I just need to catch a breath. This disease has sought to rob me of my life, my memories, my joy.
As it stands now, I've only self treated. I have located an llmd but don't have the money to pay. I have found some success in eating clean, castor oil packs, coffee enemas, sitting in a massage chair, infrared sauna, cupping, positive thinking, fresh air, grounding, alkalizing, good dental care, monolaurin, enzymes, French green clay, bentonite clay, activated charcoal, magnesium, and probiotics . I've got Borrelia, Bartonella, Babesia, and that's really all I have to go on.
I've been to the ER once, though I knew they couldn't help much. Doctors have been the enemy. It's been my against my disease. Family members claim I'm full of it.
And all that aside this post is mainly to discuss where I'm at now.

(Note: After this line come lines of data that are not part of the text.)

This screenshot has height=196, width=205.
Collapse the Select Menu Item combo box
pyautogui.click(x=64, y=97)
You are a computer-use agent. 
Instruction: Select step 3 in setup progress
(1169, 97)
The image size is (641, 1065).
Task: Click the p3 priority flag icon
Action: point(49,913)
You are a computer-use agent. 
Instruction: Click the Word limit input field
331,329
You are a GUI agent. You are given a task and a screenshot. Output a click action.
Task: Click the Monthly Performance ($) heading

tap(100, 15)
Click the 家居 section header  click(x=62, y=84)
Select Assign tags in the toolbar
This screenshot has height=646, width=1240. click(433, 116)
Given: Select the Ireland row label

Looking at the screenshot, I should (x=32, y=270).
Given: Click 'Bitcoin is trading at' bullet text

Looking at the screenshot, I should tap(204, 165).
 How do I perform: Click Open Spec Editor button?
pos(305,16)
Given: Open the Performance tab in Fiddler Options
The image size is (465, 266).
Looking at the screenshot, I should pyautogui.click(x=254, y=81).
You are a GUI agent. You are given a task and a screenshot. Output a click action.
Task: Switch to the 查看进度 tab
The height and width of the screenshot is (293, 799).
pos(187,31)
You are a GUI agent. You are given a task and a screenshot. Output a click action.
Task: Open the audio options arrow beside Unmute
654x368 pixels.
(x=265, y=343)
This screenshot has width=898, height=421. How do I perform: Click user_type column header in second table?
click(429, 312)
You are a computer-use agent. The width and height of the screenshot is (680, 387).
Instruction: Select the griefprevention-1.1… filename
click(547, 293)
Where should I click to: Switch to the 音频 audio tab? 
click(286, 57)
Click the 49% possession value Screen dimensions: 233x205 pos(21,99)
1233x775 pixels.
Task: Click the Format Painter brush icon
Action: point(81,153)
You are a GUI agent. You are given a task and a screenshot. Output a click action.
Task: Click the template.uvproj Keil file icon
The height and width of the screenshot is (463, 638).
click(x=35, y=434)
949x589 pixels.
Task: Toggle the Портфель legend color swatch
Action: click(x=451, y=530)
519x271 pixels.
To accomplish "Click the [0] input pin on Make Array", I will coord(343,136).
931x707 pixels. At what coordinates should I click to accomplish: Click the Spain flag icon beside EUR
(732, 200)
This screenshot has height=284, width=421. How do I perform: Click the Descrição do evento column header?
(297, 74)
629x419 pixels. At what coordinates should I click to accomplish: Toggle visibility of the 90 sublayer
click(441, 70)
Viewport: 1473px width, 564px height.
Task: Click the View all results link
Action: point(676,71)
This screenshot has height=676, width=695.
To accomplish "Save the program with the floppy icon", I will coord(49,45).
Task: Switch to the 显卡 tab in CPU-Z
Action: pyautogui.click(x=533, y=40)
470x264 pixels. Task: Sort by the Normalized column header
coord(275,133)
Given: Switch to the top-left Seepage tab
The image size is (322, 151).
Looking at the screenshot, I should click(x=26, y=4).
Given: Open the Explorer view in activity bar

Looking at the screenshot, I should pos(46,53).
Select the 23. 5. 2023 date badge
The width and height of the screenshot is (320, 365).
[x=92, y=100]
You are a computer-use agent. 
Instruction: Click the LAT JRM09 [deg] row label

A year into falling apart and forcing myself through the foggiest most debilitating, can't lift my head off the pillow neuro Lyme, I was able to over the course of about 7 months find a little protocol that's making me less sick and allows me to coast a little smoother.
The herxing is killer. My heart feels like it will just give out one day. Sometimes I cry or laugh during it, typically accompanying my multiple seizures, and talk to myself. I say things like:
Haha haha one day my limbs are just going to fall off. Can my arms fall off? Is my brain going to explode? Will I ever have feeling back in my shoulder? Will I ever get back to work? Who am I? I want to die. Please make it stop. Okay okay, I'm doing all the right things HOW long is this going to take?
I read sometimes of people taking antibiotics and getting results in a matter of a week. I've been at this a year and I'm just starting to see some results.
I spent the better part of the year barely holding on.
Suicidal, but not. My spirit just wants to live. My body wants to rest.
So close to giving up. But always forcing myself to just hold on a little longer.
I've wanted to reach out. I've wanted support. I may just be one of the most isolated people with Lyme. I'll go days without human contact.
I have seizures, I stare at walls. It's gotten real.
The pain of missing out on life. On forgetting who I am. On feeling like I'm on a bad trip that never ends. A few weeks ago I would've described my state as "perpetually scared". Now..?
Well, I've made it through angry, determined, tired, incapable, brave, exhausted, scared, devastated, and I guess where I'm at now.. is..
I'm just sitting. I'm sitting with reality. I'm letting reality exist without trying to punch at it or cry over it. Or run from it. I'm just sitting with it. Trying to move with the current instead of against it. But I'll tell you what,
This really sucks. I'm tired of being alone. I'm tired of being scared. I'm tired.